Serruria fucifolia
Salisb. ex Knight

Family : Proteaceae
Common names
: northern spiderhead (Eng.); sandveldspinnekopbos (Afr.)

Serruria fucifolia shrub

Serruria fucifolia is a charming medium-sized fynbos shrub. During late winter and early spring it is covered in sweetly-scented silver-pink flowers. Its vigour and neat habit make this a rewarding garden plant.

Description
Shrubs are rounded, erect and grow to 0.8–1.5 m tall. Branches and leaves are covered in fine hairs giving a matt appearance. Leaves are grey-green, finely divided, and curve upwards. They are 35–60 mm long.

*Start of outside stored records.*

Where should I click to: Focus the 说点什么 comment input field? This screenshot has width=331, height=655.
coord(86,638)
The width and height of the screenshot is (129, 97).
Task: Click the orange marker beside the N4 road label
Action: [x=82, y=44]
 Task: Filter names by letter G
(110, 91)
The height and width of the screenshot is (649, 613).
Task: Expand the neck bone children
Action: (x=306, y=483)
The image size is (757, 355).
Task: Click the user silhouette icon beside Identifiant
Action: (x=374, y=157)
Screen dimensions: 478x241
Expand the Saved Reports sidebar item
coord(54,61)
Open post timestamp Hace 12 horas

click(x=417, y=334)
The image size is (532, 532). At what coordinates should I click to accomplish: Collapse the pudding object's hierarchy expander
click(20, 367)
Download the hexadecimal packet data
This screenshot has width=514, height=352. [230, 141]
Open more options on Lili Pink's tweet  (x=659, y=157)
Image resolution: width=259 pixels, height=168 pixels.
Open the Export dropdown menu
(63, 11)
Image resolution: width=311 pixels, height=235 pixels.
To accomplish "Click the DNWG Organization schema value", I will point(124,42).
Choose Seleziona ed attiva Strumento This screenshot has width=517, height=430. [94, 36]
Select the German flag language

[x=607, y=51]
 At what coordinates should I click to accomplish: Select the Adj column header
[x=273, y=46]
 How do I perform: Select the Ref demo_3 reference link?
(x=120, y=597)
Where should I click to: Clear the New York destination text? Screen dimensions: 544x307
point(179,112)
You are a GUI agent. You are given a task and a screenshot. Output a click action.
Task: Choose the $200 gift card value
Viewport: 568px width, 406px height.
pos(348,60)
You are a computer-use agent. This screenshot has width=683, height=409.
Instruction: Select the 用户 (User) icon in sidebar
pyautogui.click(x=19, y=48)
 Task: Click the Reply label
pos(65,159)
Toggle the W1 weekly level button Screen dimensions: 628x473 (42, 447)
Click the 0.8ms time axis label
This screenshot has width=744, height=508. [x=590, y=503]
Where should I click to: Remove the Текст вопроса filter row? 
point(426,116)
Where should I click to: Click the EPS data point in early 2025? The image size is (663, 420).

Serruria fucifolia flowers & foliage Serruria fucifolia flowers & foliage

Flowering occurs from late winter to spring (July–October) and bushes are covered in silver-pink flowers. Flowering stems appear on the tips of branches and in upper leaf axils. Flowers fade to a dull purple, and seeds are released approximately two months after pollination.

Conservation status
Endangered (Raimondo et al. 2009).

The natural habitat of Serruria fucifolia is under threat from expanding agricultural plantations of potatoes in the south and rooibos tea in the north. Predictions are that 50% of the remaining habitat will be lost over the next 10 years.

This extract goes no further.